Do you think your kid (or spouse) plays an excessive amount of video games? Well, the World Health Organization’s 2018 International Classification of Diseases includes gaming disorder for the first time.
According to the draft: “Gaming disorder is characterized by a pattern of persistent or recurrent gaming behavior (‘digital gaming’ or ‘video-gaming’), which may be online (i.e., over the internet) or offline, manifested by: 1) impaired control over gaming (e.g., onset, frequency, intensity, duration, termination, context); 2) increasing priority given to gaming to the extent that gaming takes precedence over other life interests and daily activities; and 3) continuation or escalation of gaming despite the occurrence of negative consequences.”
In order to be diagnosed with the new disorder, the pattern of excessive behavior would be evident over at least 12 months. (So we’re not talking about an entire weekend — fueled by energy drinks — playing “Fortnite.”)
Or as Bruce Y. Lee, an associate professor of International Health at the Johns Hopkins Bloomberg School of Public Health, writes in Forbes: “‘Gaming disorder’ isn’t a game or the name of a game.
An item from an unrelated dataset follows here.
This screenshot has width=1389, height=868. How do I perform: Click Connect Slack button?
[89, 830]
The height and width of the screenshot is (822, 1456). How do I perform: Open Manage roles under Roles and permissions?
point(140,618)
And it isn’t when your “Yes” or “Start” button on your PlayStation controller fails to work, your character is really messy and leaves equipment all over the screen, or you are surrounded by microwaved burritos while playing.”
Gaming disorder will join gambling disorder under “disorders due to addictive behaviors” as the only conditions under that heading, according to Psychology Today.